======== Data in this exercise

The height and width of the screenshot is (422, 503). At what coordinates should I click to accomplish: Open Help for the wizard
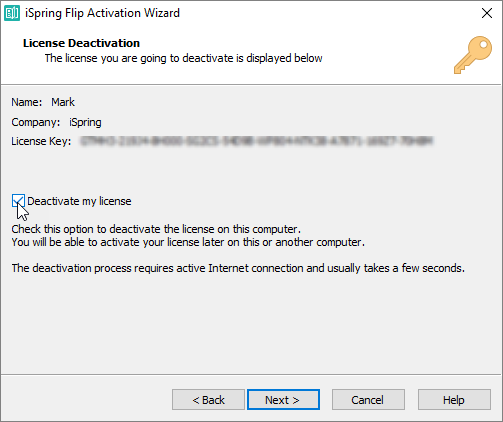click(x=454, y=400)
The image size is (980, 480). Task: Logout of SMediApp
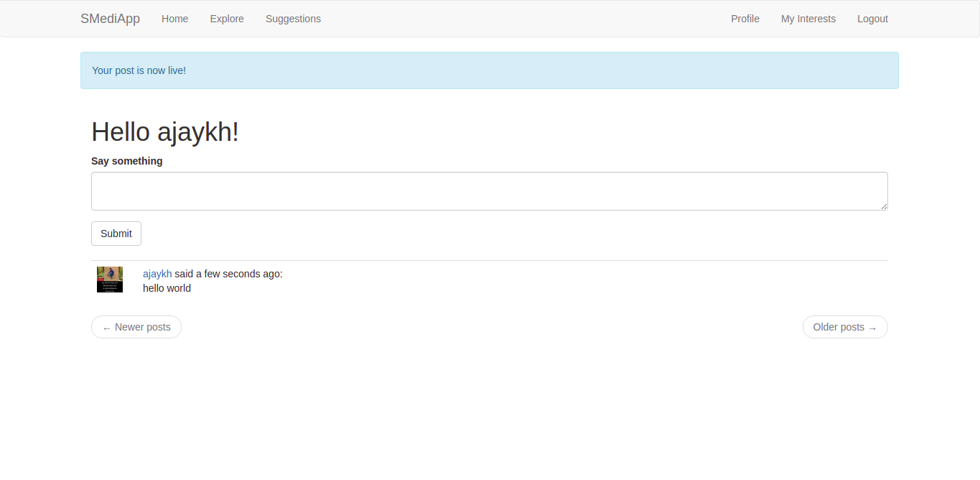tap(872, 19)
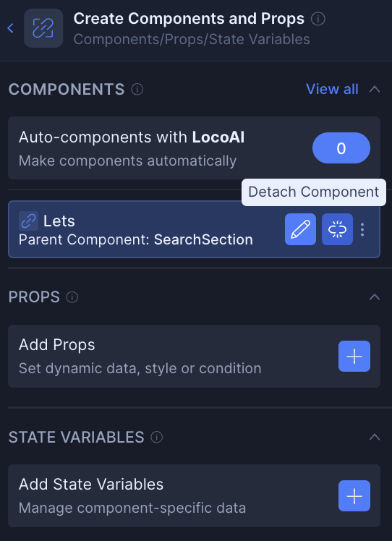
Task: Collapse the COMPONENTS section
Action: [375, 90]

================

**What to do:** Give the records above again in full and exactly, but exclude every picture.

**Answer below:**
The height and width of the screenshot is (422, 503). At what coordinates should I click to accomplish: Open Help for the wizard
click(x=454, y=400)
The image size is (980, 480). Task: Logout of SMediApp
tap(872, 19)
Task: Collapse the COMPONENTS section
Action: [375, 90]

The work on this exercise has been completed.